Free Will, Consciousness, Identity (Identity)

by dhw, Monday, August 20, 2012, 20:44 (4256 days ago) @ David Turell

Dhw: This researcher categorically rejects the concept of dualism, and so I'm afraid I find his arguments incoherent. Without dualism how can you avoid the conclusion that the brain is the source of the mind, of which the will is just one part? -DAVID: Please educate me: what is your definition of dualism?

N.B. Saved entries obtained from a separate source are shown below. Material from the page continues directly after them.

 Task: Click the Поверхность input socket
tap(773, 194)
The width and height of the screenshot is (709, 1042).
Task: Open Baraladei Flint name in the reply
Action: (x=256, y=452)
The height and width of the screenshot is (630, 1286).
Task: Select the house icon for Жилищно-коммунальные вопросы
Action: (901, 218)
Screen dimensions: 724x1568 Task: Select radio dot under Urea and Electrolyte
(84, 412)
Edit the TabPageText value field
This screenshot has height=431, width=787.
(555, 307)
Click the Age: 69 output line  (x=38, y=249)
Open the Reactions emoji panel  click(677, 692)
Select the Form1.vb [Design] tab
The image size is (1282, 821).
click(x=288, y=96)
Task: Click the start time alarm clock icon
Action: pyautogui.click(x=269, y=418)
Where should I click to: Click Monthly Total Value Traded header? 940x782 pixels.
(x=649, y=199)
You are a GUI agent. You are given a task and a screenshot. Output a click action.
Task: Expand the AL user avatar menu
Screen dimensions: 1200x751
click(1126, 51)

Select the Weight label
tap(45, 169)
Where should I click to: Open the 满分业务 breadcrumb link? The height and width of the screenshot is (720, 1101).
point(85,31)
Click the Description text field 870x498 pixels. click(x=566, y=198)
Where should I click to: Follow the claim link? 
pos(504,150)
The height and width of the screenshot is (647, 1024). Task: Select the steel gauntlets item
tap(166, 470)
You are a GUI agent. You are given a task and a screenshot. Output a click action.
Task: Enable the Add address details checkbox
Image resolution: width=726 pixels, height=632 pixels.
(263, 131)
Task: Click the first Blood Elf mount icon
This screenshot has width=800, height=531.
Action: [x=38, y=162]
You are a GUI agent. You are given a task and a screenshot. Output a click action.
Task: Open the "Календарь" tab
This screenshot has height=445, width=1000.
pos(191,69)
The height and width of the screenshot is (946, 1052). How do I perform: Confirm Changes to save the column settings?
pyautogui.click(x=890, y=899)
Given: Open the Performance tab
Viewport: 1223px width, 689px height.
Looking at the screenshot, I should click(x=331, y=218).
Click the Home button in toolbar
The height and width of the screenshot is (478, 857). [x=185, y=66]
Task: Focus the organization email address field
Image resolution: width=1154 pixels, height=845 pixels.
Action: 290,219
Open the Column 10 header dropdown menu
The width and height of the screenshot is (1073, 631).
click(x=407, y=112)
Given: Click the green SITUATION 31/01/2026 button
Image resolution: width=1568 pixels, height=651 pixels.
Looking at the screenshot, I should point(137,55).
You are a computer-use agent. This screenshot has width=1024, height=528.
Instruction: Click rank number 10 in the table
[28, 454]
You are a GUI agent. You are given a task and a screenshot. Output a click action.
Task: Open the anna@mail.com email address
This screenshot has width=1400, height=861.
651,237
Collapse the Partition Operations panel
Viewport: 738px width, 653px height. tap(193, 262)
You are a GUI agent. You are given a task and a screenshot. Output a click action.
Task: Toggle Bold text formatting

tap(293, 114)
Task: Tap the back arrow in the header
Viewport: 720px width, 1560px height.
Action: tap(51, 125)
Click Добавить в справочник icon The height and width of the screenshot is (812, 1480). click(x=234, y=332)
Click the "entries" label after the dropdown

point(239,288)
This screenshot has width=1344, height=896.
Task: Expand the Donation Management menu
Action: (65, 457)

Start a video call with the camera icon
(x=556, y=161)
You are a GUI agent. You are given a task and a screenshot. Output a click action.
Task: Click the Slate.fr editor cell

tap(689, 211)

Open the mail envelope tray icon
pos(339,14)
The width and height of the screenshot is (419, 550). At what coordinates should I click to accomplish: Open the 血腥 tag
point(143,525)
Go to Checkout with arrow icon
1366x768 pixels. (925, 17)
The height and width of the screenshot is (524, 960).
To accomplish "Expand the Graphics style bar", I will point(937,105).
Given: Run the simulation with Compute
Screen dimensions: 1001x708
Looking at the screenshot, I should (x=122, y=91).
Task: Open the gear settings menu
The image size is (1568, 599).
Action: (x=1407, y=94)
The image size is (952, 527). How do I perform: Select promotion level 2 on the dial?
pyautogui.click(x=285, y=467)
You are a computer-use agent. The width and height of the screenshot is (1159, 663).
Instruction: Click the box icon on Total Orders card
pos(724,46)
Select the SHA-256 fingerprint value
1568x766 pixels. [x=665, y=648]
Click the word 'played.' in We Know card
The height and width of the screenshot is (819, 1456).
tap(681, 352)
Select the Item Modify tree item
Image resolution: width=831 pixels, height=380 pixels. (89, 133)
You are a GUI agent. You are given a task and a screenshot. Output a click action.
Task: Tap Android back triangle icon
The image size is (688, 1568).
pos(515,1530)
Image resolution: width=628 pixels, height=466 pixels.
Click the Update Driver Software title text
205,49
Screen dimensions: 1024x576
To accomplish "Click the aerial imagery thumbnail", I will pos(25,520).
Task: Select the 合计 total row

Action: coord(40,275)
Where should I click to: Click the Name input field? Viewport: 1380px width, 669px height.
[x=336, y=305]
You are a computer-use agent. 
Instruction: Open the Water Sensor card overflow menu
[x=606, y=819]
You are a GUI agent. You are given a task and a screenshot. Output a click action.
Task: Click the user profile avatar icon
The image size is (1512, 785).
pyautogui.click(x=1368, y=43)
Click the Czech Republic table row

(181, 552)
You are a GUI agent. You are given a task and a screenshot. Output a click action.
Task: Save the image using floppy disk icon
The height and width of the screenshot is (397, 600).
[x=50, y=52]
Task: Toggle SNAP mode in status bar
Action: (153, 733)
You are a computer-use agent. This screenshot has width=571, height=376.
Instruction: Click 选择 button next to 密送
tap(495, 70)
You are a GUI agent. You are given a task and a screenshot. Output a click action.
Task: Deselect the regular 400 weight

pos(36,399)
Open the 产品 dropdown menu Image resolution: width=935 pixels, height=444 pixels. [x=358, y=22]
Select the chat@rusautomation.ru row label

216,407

I have used the Stamford Philosophical definition:
"In the philosophy of mind, dualism is the theory that the mental and the physical—or mind and body or mind and brain—are, in some sense, radically different kinds of thing. Because common sense tells us that there are physical bodies, and because there is intellectual pressure towards producing a unified view of the world, one could say that materialist monism is the 'default option'. Discussion about dualism, therefore, tends to start from the assumption of the reality of the physical world, and then to consider arguments for why the mind cannot be treated as simply part of that world." -The crucial part of this "definition" is that dualism suggests a reality that is NOT simply part of the physical world (I would add "as we know it").
 
DAVID: This neurophysiologist appears to accept consciousness as an emergent property of the brain and wants to find out how the brain does this. How does that rule out dualism for him? -You need to ask him, but his opposition is quite clear: "Most willusionists' [= people who think free will is an illusion] assume that, by definition, free will requires a supernatural power of non-physical minds or souls [...] Based on this definition of free will, they then conclude that neuroscience challenges free will, since it replaces a non-physical mind or soul with a physical brain. But there is no reason to define free will as requiring this dualist picture. Among philosophers, very few develop theories of free will that conflict with a naturalistic understanding of the mind—free will requires choice and control, and for some philosophers, indeterminism, but it does not require dualism."-This is also my own concept of dualism ... that the body is distinct from the mind/soul ... as per your Stamford definition. (NB, this does not mean I believe in it. I am explaining my argument, as requested.) He goes on to say: "...what people primarily associate with free will and moral responsibility is the capacity to make conscious decisions and to control one's actions in light of such decisions." Exactly. But what Nahmias does not know any more than the rest of us is where the capacity for conscious decisions and control might come from, and that is the crux of the problem. If it is a product of the physical brain, we are what our brains make us and we cannot be free from our brains. Exit free will.
 
DAVID: He seems to be saying that a material brain is producing a non-material mind. Isn't that a form of dualism? And why are we beholden to dualism? Van Lommel of NDE fame thinks the brain is a radio receiver on a quantum wavelength. That is a form of dualism I guess.-Not as I understand it. If the brain is a RECEIVER, what does it receive, and from where? NDEs provide the perfect illustration of dualism at work. If the brain is clinically dead, what produces the will/consciousness/identity of the brain-dead patient? In all Van Lommel's examples, the patients are still themselves, are still aware, and even have feelings and wishes (e.g. not to return to this life). If you are prepared to give credence to such episodes, you must also be prepared to give credence to the idea that there is a form of conscious energy that is independent of the brain cells. For you, who believe in a universal intelligence, I would have thought this was absolutely central ... unless you think God's intelligence "emerges" from a physical brain.-The idea that the physical brain actually produces something non-physical, which then becomes independent of the brain and is able to control it, is way beyond my powers of imagination, though frankly the whole business of consciousness is so incomprehensible that all scenarios seem unlikely. But I would say yet again that until we know the source of consciousness, we cannot make any definitive pronouncements on the subject of free will. If the source of consciousness and all its manifestations is the brain cells, I would agree with the "willusionists". If the source is an unknown form of energy that sends its signals to Van Lommel's "receiver" brain, then free will is a possibility, in accordance with the degree of the will's independence from the body and from influences past and present outside its control. But without the Stamford/Nahmias/Cartesian form of dualism (mind distinct from body), free will doesn't seem to me to have a philosophical leg to stand on.